The violence has spread from the capital to towns outside of Addis Ababa.
The four died in the town of Bahir Dar, about 400 kilometres northwest of the capital, where police clashed with demonstrators demanding the release of opposition members in police custody, said the state-run Ethiopian News Agency said, quoting police sources.
There was also violence in the Ethiopian towns of Awasa, Gondar, Dessie and Dire Dawa, the government said, but police did not say whether there were any fatalities in these towns.
According to a diplomat, eight people including a soldier were killed in Bahir Dar.
Two other diplomats said two civilians were killed in Dessie, a scene of similar rioting.
The government blames the violence on the opposition Coalition for Unity and Democracy (CUD), which has become increasingly vocal in claims that May 15 elections were rigged by the ruling Ethiopian Peoples’ Revolution Democratic Front (EPRDF) coalition, headed by Prime Minister Meles Zenawi.

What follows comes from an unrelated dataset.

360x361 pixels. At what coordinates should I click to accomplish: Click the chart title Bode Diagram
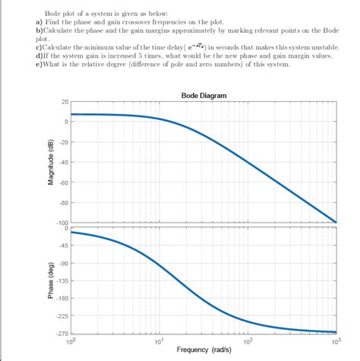pyautogui.click(x=204, y=95)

“The CUD is responsible for the damage and loss of life that has occurred in the capital in the last three days,” Meles said on state television, in his first declaration since rioting erupted on Tuesday.
“The (CUD) officials who have been arrested will be taken to court,” Meles said without giving a date when they would be charged.
“They are responsible for all these things.”
Federal authorities arrested the entire CUD leadership shortly after the unrest began.
The government has also begun a press clampdown following the violence with the New York-based Committee to Protect Journalists (CPJ) saying Ethiopian authorities have detained two editors and ordered private newspapers to close.
It said Dawit Kebede, the editor-in-chief and Feleke Tibebu, the deputy editor and a reporter of the independent Amharic-language weekly Hadar were arrested on Wednesday and are in Addis Ababa’s central prison but have not been charged.
In addition, police prevented the government-owned printing press from printing private newspapers, most of which failed to appear on news stands this week.
“Police ordered the private weekly Ethiop to stop printing on Tuesday night,” CPJ added.
Last weekend, the CUD called a general strike for November 14 and also for a boycott state media and products made by government firms.
The CUD, which officially won 109 of about 370 parliamentary seats in the polls, is also boycotting the legislature and its deputies were last month stripped of their parliamentary immunity amid allegations of plotting to overthrow the government.
This week’s protests are the second wave of violence to hit the poverty-stricken Horn of African nation, home to about 70 million people, since the May elections. In June, at least 37 people were killed in riots in the capital.
The African Union and the United States have called for calm and urged both sides to resolve their problems through dialogue.
Meanwhile Zenawi on Friday said his troops are ready to “take necessary measures” to defend the country’s sovereignty in escalating tensions with Eritrea over an unresolved border dispute.
The UN Mission to Ethiopia and Eritrea (UNMEE) reported re-positioning of troops and armament on both sides of the frontier Wednesday, with one official describing the situation there as having deteriorated from “stable” to “tense.”
A peace deal signed in 2000, under intense international pressure, required both countries to accept a new border demarcation drawn up by an international panel.